Marschflugkörper Taurus.jpeg       -  Die von der Bundeswehr herausgegebene Aufnahme zeigt einen Kampfjet Tornado IDS ASSTA 3.0, bestückt mit dem Lenkflugkörper Taurus.
Foto: Andrea Bienert, Bundeswehr/dpa | Die von der Bundeswehr herausgegebene Aufnahme zeigt einen Kampfjet Tornado IDS ASSTA 3.0, bestückt mit dem Lenkflugkörper Taurus.
Bernhard Junginger
 |  aktualisiert: 11.03.2024 10:20 Uhr

Seit Monaten bittet die Ukraine dringend um die Lieferung deutscher Taurus-Marschflugkörper. Mit dem Raketensystem könnten weiter entfernte Ziele getroffen werden – etwa auch auf russischem Territorium. Doch nun hat Berlin Kiew offenbar einen Korb gegeben. Mehrere Medien berichten übereinstimmend, dass die Bundesregierung der ukrainischen Seite mitgeteilt hat, dass sie derzeit nicht mit der Flugwaffe rechnen kann. Bundeskanzler Olaf Scholz (SPD) hat demnach konkrete Bedenken, dass mit den deutschen Marschflugkörpern die Kertsch-Brücke zur von Russland besetzten Halbinsel Krim getroffen werden könnte. Aus dem Kanzleramt heißt es dazu, es gebe in der Angelegenheit "keinen neuen Sachstand". 

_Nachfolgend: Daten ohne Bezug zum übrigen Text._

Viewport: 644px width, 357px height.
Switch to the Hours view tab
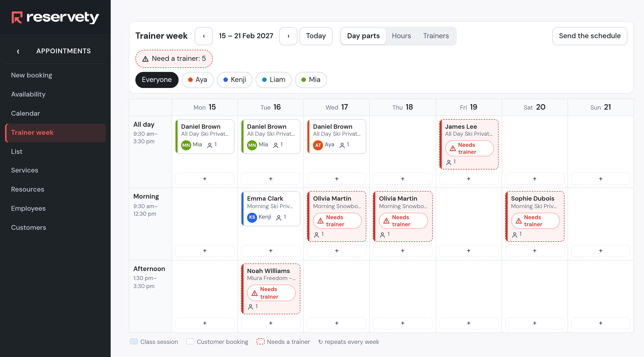point(401,36)
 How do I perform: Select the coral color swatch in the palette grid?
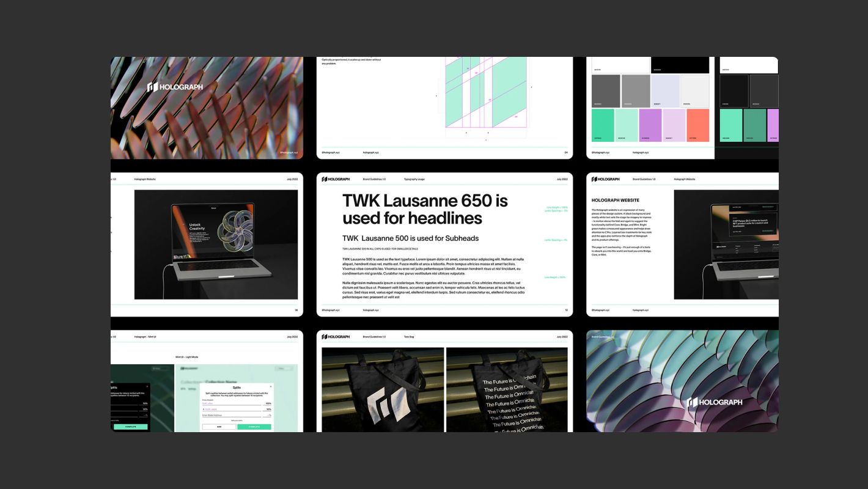pyautogui.click(x=697, y=125)
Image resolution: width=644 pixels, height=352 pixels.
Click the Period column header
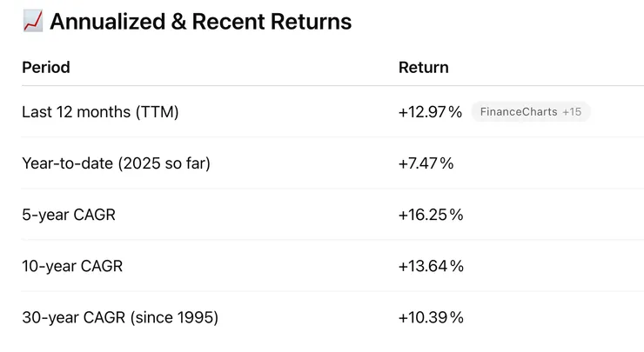pyautogui.click(x=46, y=67)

Gegen den Rat aus dem eigenen Kabinett

Scholz hatte aus seiner ablehnenden Haltung zu möglichen Taurus-Lieferungen in den vergangenen Monaten keinen Hehl gemacht. Dagegen drängten Verteidigungsminister Boris Pistorius (SPD), die grüne Außenministerin Annalena Baerbock und Finanzminister Christian Lindner (FDP) Scholz zuletzt mehr oder weniger deutlich dazu, Kiew den dringenden Wunsch zu erfüllen. Die ukrainischen Militärstrategen hoffen, mit dem Waffensystem etwa Munitionsdepots und Nachschublinien auf russisch besetztem Gebiet zerstören zu können. 

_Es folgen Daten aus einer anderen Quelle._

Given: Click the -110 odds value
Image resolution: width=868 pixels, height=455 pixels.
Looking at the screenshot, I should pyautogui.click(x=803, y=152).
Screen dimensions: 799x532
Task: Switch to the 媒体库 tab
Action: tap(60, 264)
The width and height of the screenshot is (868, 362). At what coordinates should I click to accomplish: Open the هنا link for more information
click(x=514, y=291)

In den Reihen der Ampel lösen die Berichte über die angebliche Absage Enttäuschung aus. Der Grünen-Politiker Anton Hofreiter sagte unserer Redaktion: "Der Kreml hat seine Kriegsziele bisher nicht revidiert. Der russische Außenminister hat zuletzt wieder klargemacht, dass sein Land die gesamte Ukraine besetzen und ein russlandtreues Regime einsetzen will." Russland setze darauf, sich langfristig durchzusetzen, glaubt der Vorsitzende des Europaausschusses des Bundestags. Erst wenn die Führung in Moskau erkenne, "dass sie ihre Ziele nicht erreicht, wird sie zu ernsthaften Verhandlungen bereit sein". Hofreiter: "Deshalb ist es so wichtig, die Ukraine umfangreich zu unterstützen, auch mit Taurus-Marschflugkörpern." Scharf mit Scholz ins Gericht geht Marie-Agnes Strack-Zimmermann (FDP): „Trotz gehört in den Kindergarten, nicht ins Kanzleramt.“ Die Vorsitzende des Verteidigungsausschusses weiter: „Fortwährendes Zaudern mit fragwürdigen Argumenten kostet schlichtweg Menschenleben.“

Frankreich und Großbritannien haben Ähnliches geliefert

Im Gegensatz zu Deutschland haben Großbritannien und Frankreich der Ukraine bereits Marschflugkörper geliefert, die mit dem deutschen Taurus-System annähernd identisch sind. Die Begründung, warum Deutschland dem Beispiel nicht folgt, hat Scholz den Berichten zufolge in einer Sitzung des Auswärtigen Ausschusses geliefert. Es geht dabei um das Risiko, dass die Raketen auf russisches Territorium gelenkt werden könnten. Großbritannien und Frankreich, so habe der Bundeskanzler erklärt, könnten etwas, „was wir nicht dürfen”. Damit bezog er sich darauf, dass Großbritannien und Frankreich die Geodaten für die Zielerfassung selbst liefern. Großbritannien ist dafür sogar mit eigenen Leuten in der Ukraine präsent. Mit der Entsendung von Personal aber wäre aus Sicht des Bundeskanzlers offenbar endgültig eine völkerrechtliche Grauzone zu einer Kriegsbeteiligung erreicht. 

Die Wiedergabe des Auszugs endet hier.